● Aim of the exercise: Only one thing is required: the number of lines in the entries below that contain "Expand".

•••••

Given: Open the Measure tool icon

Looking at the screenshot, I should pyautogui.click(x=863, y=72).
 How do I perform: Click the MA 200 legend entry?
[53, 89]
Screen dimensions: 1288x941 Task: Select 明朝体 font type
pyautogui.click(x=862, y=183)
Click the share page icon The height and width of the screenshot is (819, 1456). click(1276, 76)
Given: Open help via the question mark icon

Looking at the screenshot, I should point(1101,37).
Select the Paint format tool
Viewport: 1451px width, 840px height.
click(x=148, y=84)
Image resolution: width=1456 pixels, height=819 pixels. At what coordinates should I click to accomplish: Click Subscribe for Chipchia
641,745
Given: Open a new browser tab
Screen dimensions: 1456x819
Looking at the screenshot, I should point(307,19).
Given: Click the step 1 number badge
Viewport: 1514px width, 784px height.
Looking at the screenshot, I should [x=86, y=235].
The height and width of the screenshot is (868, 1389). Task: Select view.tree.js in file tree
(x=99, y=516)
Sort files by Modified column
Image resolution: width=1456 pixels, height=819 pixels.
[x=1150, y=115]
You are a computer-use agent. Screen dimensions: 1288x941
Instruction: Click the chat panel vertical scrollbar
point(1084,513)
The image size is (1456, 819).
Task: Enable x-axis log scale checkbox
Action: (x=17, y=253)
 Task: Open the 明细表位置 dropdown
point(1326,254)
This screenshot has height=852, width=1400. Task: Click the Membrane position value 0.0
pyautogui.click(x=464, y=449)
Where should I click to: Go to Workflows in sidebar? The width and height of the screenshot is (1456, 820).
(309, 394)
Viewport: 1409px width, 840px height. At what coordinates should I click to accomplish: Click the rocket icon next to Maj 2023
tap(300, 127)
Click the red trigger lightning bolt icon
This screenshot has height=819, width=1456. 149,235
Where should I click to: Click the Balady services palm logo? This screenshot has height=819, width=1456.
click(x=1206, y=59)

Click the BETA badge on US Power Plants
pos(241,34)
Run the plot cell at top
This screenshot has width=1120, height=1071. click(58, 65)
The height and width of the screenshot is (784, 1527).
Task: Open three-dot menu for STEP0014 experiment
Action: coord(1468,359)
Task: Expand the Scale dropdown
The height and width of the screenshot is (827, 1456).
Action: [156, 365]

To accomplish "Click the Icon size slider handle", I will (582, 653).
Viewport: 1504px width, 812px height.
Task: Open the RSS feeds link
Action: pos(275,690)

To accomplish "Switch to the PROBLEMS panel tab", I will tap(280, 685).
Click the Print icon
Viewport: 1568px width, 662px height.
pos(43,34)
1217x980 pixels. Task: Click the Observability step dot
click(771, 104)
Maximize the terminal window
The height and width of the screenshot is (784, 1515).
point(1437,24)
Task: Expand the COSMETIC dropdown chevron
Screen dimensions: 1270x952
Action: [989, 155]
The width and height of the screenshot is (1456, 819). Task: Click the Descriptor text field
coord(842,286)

•••••

● Solution: 2